WHAT THE TASK REQUIRES: Repeat the stretch of entries below from the line with "Lengling (339, 424)" through the line with "Jacques Zolty (206, 2072)". Include both ends and add nothing.

EXERCISE DATA:
+--

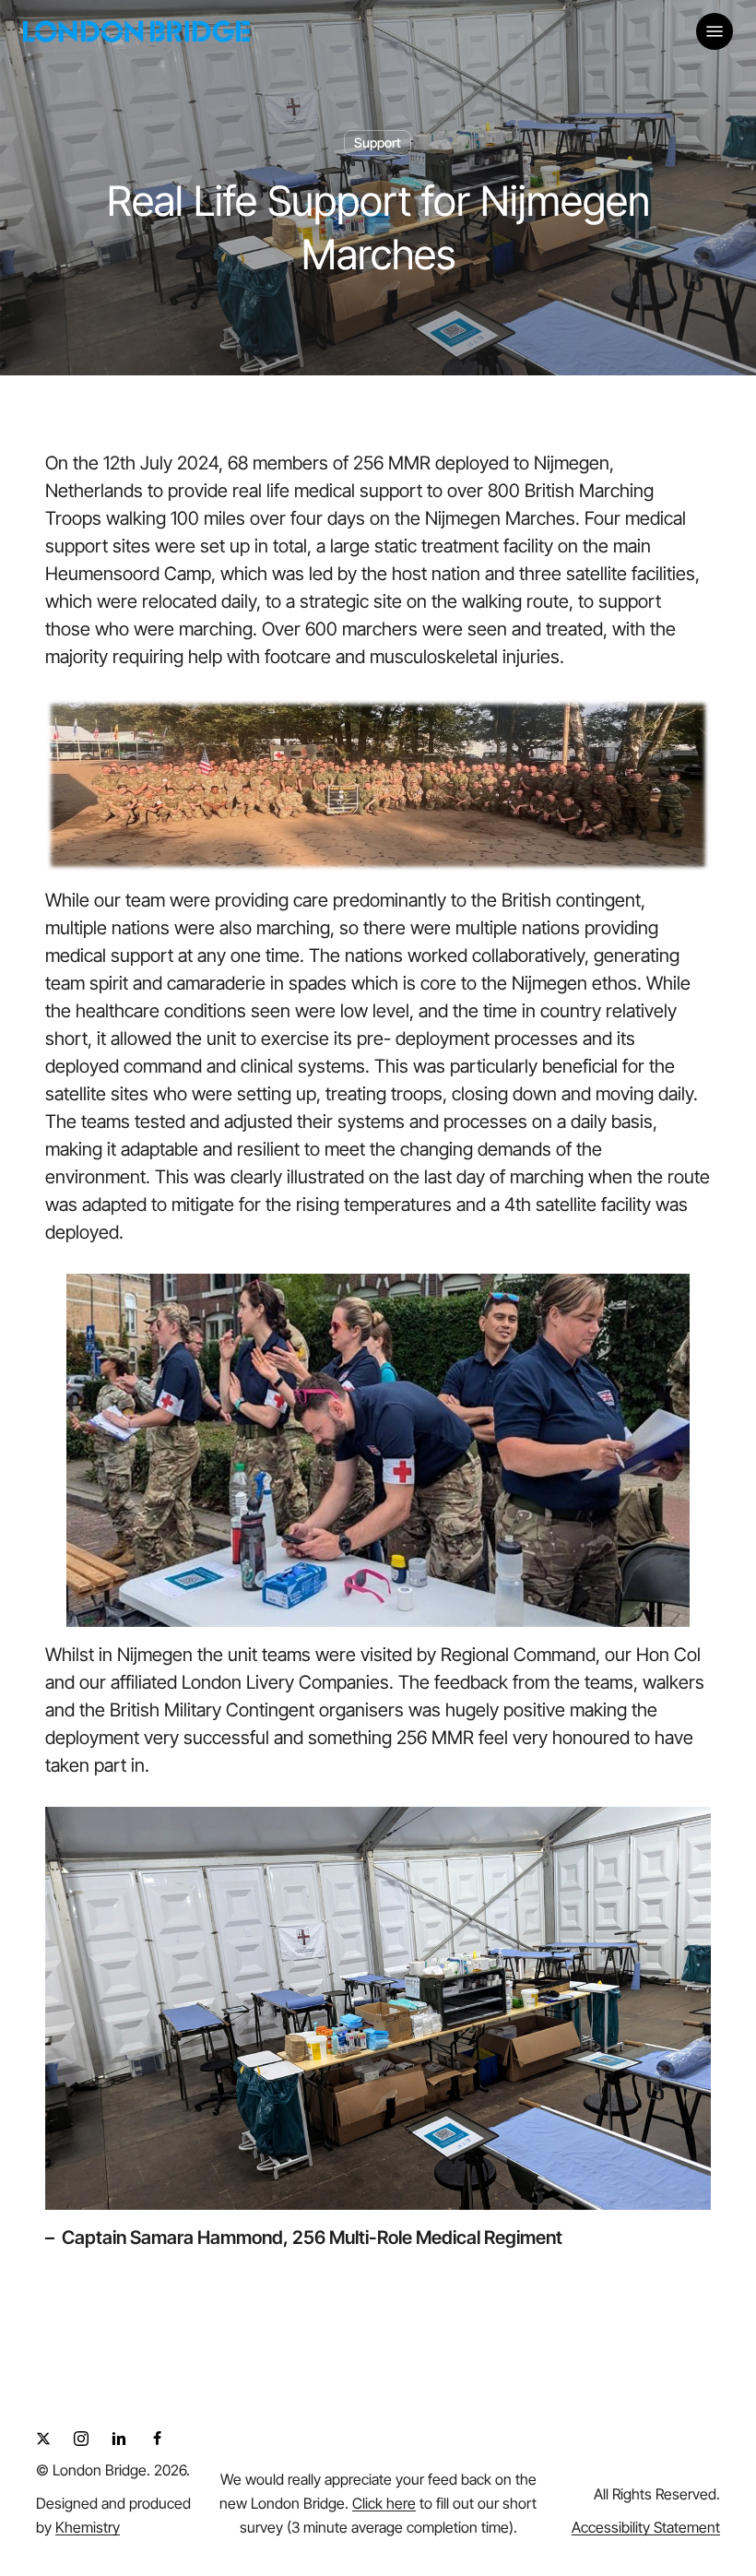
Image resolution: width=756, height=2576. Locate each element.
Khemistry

+--

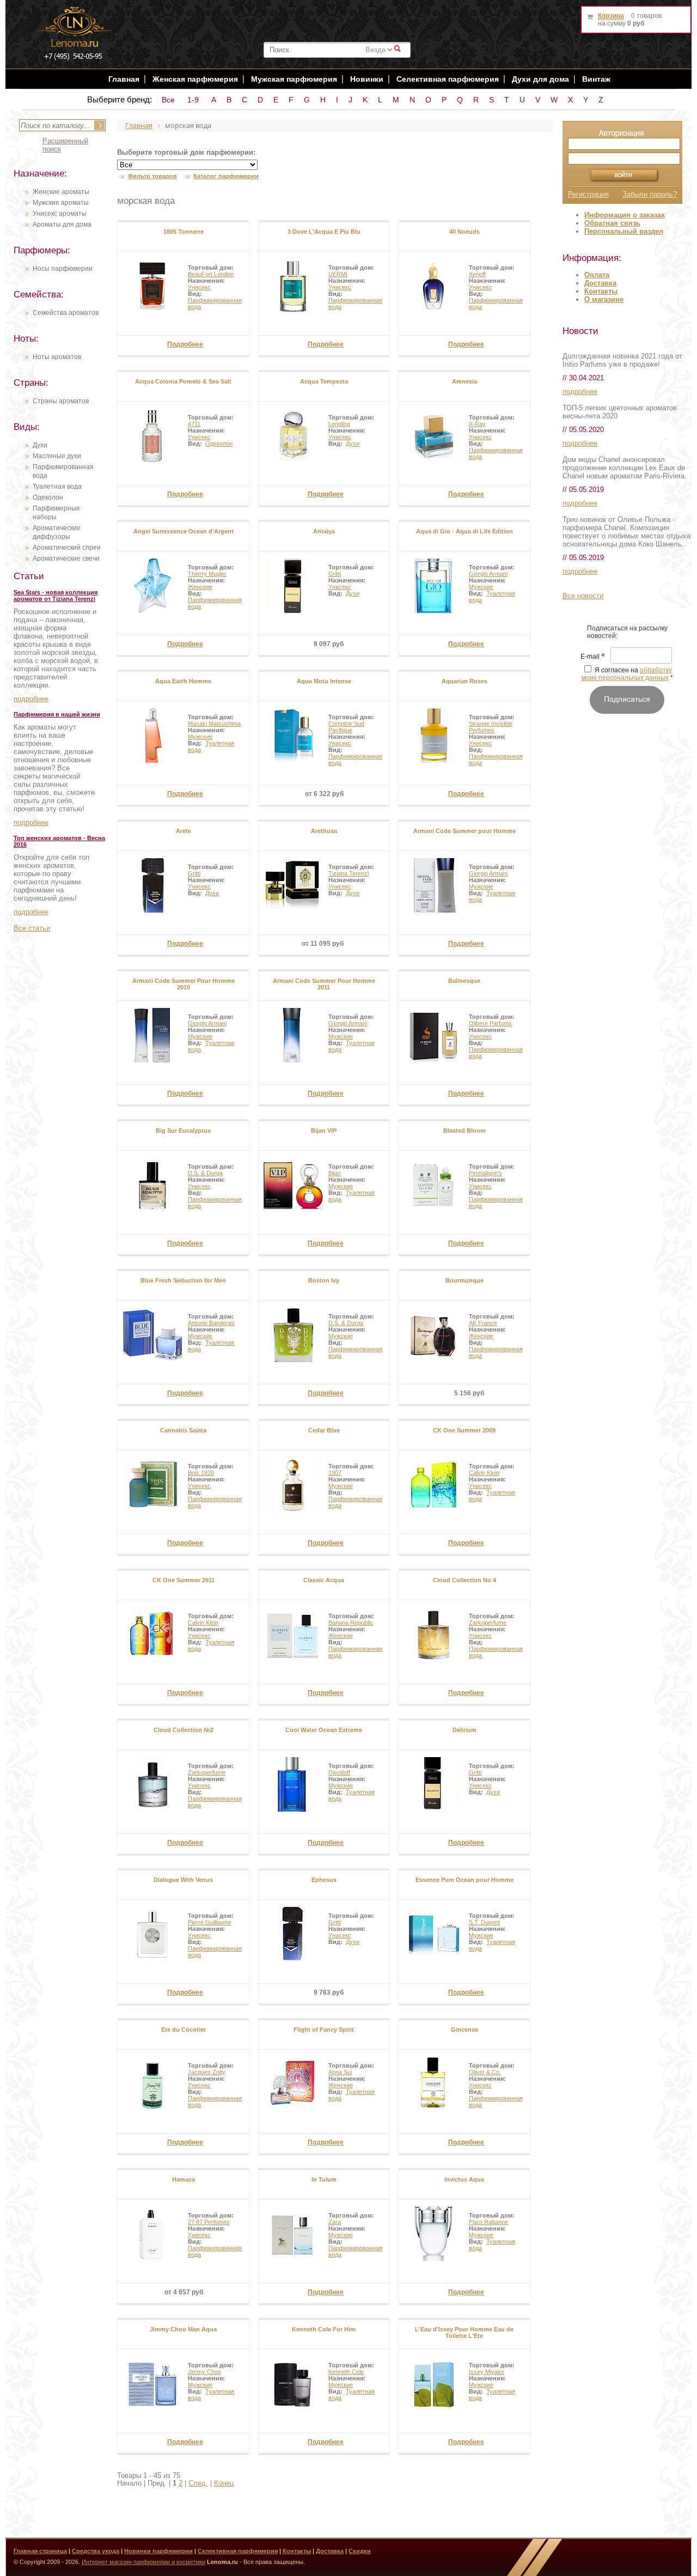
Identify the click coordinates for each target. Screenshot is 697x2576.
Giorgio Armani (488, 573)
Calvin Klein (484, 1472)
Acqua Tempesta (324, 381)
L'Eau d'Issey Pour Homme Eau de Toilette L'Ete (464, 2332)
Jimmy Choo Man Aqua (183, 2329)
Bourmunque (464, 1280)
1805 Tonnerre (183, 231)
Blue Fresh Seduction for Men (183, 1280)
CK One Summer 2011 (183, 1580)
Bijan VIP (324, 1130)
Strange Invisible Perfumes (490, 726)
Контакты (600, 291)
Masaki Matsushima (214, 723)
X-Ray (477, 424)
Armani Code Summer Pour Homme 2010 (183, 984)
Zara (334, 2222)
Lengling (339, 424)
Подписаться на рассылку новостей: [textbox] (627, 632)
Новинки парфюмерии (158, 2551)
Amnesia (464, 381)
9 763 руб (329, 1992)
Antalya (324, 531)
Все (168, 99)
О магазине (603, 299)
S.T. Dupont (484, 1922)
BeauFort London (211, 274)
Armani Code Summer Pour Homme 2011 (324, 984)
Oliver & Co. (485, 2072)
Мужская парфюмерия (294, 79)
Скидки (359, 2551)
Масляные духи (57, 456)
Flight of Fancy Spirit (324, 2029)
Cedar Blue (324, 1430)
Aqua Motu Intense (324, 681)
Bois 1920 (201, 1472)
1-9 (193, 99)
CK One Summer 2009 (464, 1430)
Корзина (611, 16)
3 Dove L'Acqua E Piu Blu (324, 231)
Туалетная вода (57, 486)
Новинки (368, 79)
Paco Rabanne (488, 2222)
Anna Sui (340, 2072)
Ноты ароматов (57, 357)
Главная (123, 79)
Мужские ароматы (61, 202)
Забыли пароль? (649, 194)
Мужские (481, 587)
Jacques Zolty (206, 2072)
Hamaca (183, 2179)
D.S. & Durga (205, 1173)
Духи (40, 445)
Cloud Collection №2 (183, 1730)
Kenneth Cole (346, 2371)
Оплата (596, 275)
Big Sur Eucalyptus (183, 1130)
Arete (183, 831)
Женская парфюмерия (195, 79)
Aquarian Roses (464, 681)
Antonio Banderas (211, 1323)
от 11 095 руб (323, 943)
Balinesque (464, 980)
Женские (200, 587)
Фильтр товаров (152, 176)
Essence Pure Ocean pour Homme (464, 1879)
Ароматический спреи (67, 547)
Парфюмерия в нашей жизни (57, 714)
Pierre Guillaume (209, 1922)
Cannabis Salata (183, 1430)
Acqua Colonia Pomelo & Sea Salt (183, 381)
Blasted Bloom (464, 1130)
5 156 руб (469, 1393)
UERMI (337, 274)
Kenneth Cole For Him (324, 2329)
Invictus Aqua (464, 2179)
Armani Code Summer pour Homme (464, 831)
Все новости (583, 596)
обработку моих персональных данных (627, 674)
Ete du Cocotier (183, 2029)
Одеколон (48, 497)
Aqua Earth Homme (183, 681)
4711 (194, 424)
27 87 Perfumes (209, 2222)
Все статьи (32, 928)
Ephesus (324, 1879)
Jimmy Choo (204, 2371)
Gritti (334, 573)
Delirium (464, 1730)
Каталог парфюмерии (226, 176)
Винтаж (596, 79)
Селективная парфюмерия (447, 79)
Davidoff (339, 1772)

+--

OUTPUT OF THE EXERCISE:
Lengling (339, 424)
Подписаться на рассылку новостей: [textbox] (627, 632)
Новинки парфюмерии (158, 2551)
Amnesia (464, 381)
9 763 руб (329, 1992)
Antalya (324, 531)
Все (168, 99)
О магазине (603, 299)
S.T. Dupont (484, 1922)
BeauFort London (211, 274)
Armani Code Summer Pour Homme 2011 (324, 984)
Oliver & Co. (485, 2072)
Мужская парфюмерия (294, 79)
Скидки (359, 2551)
Масляные духи (57, 456)
Flight of Fancy Spirit (324, 2029)
Cedar Blue (324, 1430)
Aqua Motu Intense (324, 681)
Bois 1920 (201, 1472)
1-9 (193, 99)
CK One Summer 2009 (464, 1430)
Корзина (611, 16)
3 Dove L'Acqua E Piu Blu (324, 231)
Туалетная вода (57, 486)
Новинки (368, 79)
Paco Rabanne (488, 2222)
Anna Sui (340, 2072)
Ноты ароматов (57, 357)
Главная (123, 79)
Мужские ароматы (61, 202)
Забыли пароль? (649, 194)
Мужские (481, 587)
Jacques Zolty (206, 2072)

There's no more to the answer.